Related: 10 Fraud-Prevention Resources
But how can a growing business possibly monitor every single transaction? The key is to set up automated processes that identify suspicious activity -- but capturing that data is useless unless you put it to use.
Here are some nontraditional ways you can put KYC controls in place in your own business.
1. Pause suspicious transactions.
When your processes identify activity that needs your attention, they should also be set up to pause everything until it can be manually reviewed. Many businesses make the mistake of pulling reports on alerts over a given time, but by the time those reports are extracted, it’s usually too late. Products have been shipped and transactions have probably been reversed or disputed.
Businesses should have policies in place that catch suspicious activity immediately. In the event that a questionable transaction is detected, supervisor authorization should be required before the transaction can be sent to the next step, which is usually fulfillment. If you find your system is catching more transactions than is necessary, you can always tweak the settings over time to stop fewer transactions.
2. Capture customer data history.
How much information does your software capture on each customer? You should, at the very least, be able to see each customer’s purchase history. For example, at Hostt we use purchase history to see everything that's been going on with a particular customer (including IP addresses). This information helps us to spot any questionable transaction or logins, since we're able to compare previous purchases to ascertain if we're seeing normal behavior. A longtime customer is less likely to defraud you than one who has never shopped with you before.
You should also ensure that your payment-processing provider uses address verification to confirm that the mailing address on an order matches that customer’s credit-card billing address. If the two don’t match, the transaction should be declined. This is an important first step in avoiding transactions using stolen credit-card information.
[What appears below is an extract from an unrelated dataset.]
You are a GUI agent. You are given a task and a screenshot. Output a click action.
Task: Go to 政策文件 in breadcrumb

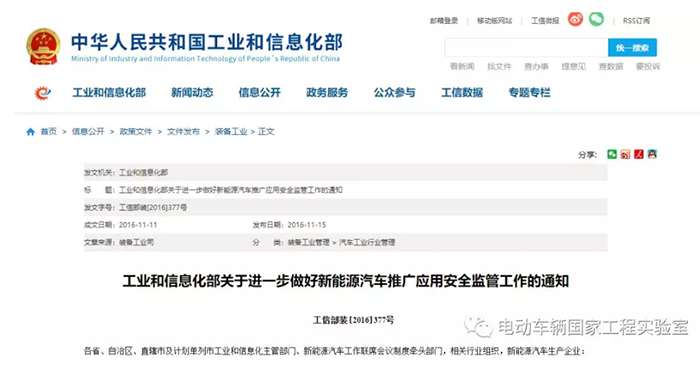click(x=136, y=132)
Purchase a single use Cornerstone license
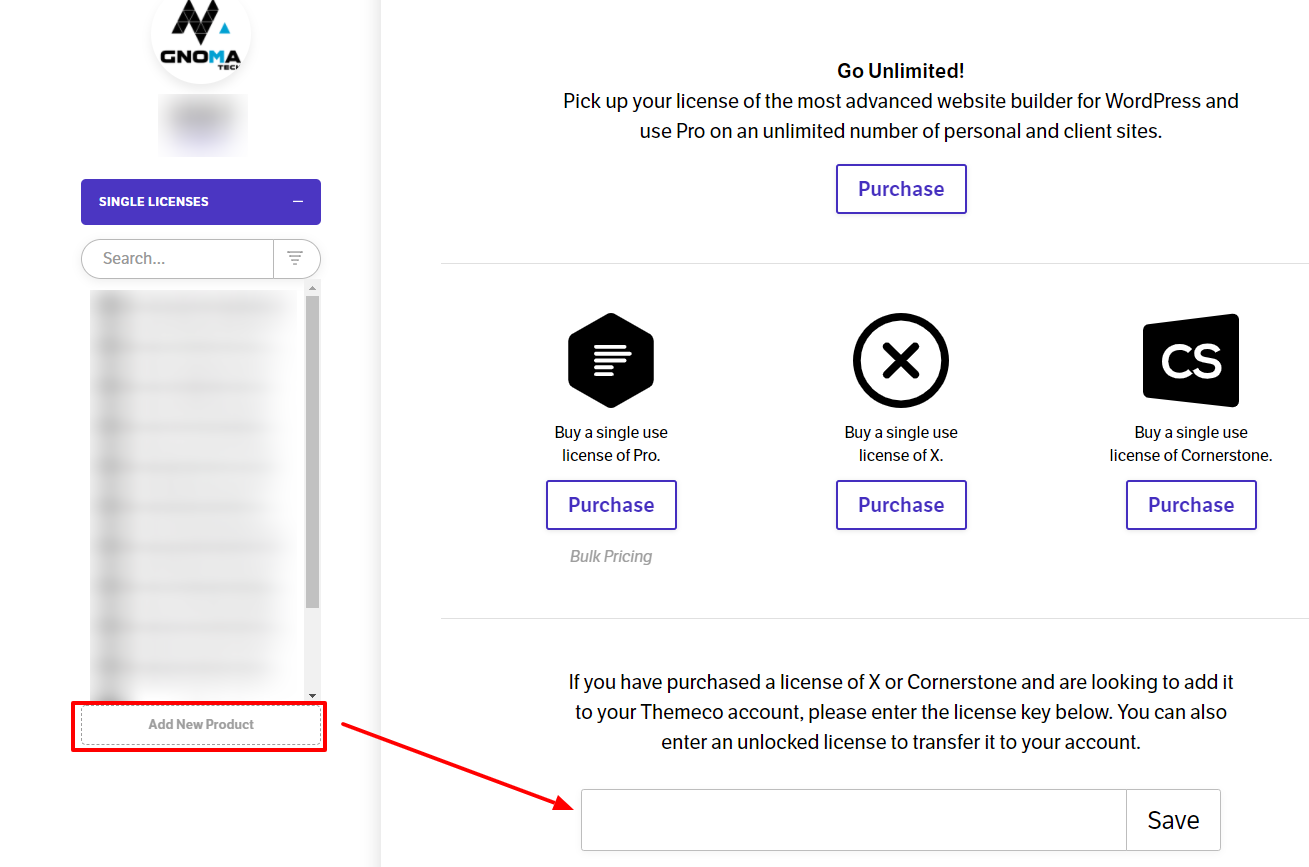The width and height of the screenshot is (1309, 867). click(x=1191, y=505)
3. It may be time to change your payment-processing provider.
If you’re especially concerned about fraud, it may be time to check the quality of your payment-processing provider. Review your provider’s options and make sure you’re being offered the latest technology in fraud detection and prevention. If you’re dissatisfied, consider ending your contract at the end of its term and switching to a service with a more satisfying selection of services. For smaller businesses, switching may be the best option since such enterprises lack the resources available to source specialized software and sophisticated database setups.
Advanced services like Trulioo's GlobalGateway for identity verification offer an additional layer of protection against fraud. With identity verification, a retailer’s system can verify that the order is being placed from the location the user specifies. This is especially beneficial to global ecommerce providers, which may receive orders from the other side of the world, with no other way of verifying that the customer is where he says he is. This technology can also be used directly on a business’s website using XML Direct.
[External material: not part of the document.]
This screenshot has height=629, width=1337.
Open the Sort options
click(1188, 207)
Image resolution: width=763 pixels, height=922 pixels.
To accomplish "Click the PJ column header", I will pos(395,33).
KYC is a great way to prevent fraud by learning customer patterns and identifying suspicious behavior. When the right processes are in place, a business can reduce its risk and keep losses at a minimum. This benefits both the business and its customers, since it keeps costs low and facilitates the best customer service possible.
Businesses should check their current systems to see what they currently have in place to determine what areas can be strengthened for better fraud prevention.